Der Trennschleifer kreischt, der Staub spritzt – vorsichtig arbeitet sich Roberto Rode im runden Rahmen des historischen Maßwerkfensters vor. Er trägt eine Schutzbrille und gegen den Lärm Gehörstöpsel; auch Mund und Nase sind mit einer Maske bedeckt – nein, keine Corona-FFP2-Maske. Roberto Rode, 44 Jahre alt, ist Steinmetz und Bildhauermeister, und als solcher hat er viel mit Staub und Dreck zu tun. Er ist spezialisiert auf die Renovierung historischer Kirchenbauten. Einer von wenigen in Deutschland.
Heute arbeitet Roberto Rode in Bilzingsleben in Thüringen an der Fassade der historischen Dorfkirche St. Wigberti. Drei runde Maßwerkfenster hat er in den vergangenen Wochen restauriert. Der runde Bogen sieht zwar aus wie aus Beton gegossen, tatsächlich aber handelt es sich um massiven Seeberger Sandstein, der eine gute Behandlung verlangt.
Als die wuchtige Dorfkirche, deren Ursprünge bis ins 13. Jahrhundert zurückreichen, vor gut 150 Jahren umgebaut wurde, hat man diese Fenster eingesetzt.
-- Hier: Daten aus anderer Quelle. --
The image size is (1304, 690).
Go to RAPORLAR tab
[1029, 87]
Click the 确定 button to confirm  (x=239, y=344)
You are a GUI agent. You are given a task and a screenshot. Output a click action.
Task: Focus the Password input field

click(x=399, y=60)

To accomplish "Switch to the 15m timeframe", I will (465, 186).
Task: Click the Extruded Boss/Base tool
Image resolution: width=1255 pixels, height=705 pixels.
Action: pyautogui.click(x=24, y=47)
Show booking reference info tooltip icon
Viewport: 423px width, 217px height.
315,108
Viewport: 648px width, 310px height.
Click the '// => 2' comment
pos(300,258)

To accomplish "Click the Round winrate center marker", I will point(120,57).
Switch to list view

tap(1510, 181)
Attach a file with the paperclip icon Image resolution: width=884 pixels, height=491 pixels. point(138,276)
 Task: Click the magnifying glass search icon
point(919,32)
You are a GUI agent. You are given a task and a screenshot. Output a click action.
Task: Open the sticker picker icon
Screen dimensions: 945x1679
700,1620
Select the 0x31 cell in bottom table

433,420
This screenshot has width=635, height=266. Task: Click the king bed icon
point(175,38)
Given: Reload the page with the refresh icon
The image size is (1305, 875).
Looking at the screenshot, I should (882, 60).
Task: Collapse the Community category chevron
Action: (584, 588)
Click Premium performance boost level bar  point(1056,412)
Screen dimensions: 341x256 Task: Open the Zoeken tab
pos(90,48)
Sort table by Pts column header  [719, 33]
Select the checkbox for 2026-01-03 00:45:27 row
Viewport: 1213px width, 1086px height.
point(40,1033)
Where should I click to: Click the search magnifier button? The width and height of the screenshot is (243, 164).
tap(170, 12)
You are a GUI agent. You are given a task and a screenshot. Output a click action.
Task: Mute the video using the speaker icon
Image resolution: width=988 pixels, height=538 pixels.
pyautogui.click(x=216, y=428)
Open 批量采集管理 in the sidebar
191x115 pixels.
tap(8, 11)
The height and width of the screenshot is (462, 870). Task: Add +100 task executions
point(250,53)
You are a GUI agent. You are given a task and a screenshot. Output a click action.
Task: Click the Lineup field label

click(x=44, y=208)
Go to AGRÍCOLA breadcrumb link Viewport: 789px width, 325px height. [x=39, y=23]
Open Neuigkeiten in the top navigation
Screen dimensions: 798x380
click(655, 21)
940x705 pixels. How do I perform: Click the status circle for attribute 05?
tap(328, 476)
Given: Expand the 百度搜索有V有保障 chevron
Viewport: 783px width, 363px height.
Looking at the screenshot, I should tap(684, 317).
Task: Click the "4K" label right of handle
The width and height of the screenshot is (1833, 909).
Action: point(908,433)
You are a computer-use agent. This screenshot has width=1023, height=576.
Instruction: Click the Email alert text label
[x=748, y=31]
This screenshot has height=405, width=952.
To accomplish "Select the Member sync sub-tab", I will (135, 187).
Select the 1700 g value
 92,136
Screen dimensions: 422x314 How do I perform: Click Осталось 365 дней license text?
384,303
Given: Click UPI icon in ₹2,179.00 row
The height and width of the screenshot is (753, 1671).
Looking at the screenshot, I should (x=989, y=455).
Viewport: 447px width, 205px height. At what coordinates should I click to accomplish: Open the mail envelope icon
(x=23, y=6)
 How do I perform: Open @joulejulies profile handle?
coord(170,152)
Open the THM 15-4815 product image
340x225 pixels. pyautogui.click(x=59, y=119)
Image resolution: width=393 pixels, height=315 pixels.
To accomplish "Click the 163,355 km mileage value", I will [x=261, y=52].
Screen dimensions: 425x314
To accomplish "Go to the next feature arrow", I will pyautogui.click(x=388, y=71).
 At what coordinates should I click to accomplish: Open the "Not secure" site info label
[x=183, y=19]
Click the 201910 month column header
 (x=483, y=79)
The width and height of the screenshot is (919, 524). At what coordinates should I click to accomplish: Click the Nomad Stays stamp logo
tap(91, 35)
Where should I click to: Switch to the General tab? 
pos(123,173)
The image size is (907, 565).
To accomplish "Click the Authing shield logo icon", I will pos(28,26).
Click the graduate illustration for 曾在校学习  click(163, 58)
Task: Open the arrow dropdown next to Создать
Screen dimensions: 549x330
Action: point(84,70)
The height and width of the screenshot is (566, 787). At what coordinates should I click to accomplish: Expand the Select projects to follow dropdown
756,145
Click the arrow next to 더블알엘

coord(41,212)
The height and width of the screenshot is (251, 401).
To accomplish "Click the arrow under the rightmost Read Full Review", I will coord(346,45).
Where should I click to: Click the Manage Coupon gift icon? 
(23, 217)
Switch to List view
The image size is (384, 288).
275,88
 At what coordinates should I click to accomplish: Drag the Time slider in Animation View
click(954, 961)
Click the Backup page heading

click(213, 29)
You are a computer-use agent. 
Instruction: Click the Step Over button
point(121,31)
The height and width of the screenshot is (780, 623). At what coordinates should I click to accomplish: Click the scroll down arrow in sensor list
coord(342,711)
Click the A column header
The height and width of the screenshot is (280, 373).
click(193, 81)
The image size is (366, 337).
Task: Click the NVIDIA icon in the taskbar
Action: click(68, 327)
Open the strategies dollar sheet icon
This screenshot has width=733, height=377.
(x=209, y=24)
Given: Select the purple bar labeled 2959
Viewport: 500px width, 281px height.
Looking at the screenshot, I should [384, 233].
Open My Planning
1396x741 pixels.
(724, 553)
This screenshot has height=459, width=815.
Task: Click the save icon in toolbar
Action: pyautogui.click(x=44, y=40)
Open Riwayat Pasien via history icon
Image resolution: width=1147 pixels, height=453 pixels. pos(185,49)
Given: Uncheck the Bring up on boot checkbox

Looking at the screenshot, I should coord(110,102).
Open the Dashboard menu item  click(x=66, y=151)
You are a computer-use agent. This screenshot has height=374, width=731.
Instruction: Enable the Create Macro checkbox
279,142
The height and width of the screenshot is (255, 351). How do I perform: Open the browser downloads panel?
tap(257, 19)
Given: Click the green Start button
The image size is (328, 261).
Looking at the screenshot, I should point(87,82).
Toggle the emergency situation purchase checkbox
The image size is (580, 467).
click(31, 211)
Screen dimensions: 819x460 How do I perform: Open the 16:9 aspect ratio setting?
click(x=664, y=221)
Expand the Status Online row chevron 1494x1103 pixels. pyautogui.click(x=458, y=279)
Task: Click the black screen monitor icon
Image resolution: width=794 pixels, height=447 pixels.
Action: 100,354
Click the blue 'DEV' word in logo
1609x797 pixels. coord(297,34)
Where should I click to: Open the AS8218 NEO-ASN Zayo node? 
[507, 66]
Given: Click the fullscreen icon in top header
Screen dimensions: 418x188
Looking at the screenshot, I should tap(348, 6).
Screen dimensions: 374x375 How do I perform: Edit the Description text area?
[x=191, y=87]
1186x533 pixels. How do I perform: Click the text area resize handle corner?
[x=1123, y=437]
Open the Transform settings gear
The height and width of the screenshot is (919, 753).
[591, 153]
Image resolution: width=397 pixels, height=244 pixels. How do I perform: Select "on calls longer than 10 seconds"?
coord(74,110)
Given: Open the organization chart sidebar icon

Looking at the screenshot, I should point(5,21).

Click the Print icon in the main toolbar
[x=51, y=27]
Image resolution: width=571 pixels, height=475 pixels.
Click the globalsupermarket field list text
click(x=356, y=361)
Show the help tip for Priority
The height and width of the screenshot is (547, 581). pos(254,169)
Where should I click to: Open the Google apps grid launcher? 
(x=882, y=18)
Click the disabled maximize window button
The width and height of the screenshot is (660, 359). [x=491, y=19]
Langhaus und Chor wurden damals abgerissen und neugotisch wieder aufgebaut. Leider, erklärt Rode, habe man das Fundament damals nicht ausreichend gesichert, mit dem Ergebnis, dass sich an einigen Stellen im Mauerwerk der Kirche im Laufe der nächsten 100 Jahre bis zu 20 (!) Zentimeter breite Risse gebildet haben. Seit Jahren ist die Kirche für die Öffentlichkeit gesperrt. Doch es geht voran. Zumindest das Dach und das Mauerwerk von außen sind in großen Teilen gesichert.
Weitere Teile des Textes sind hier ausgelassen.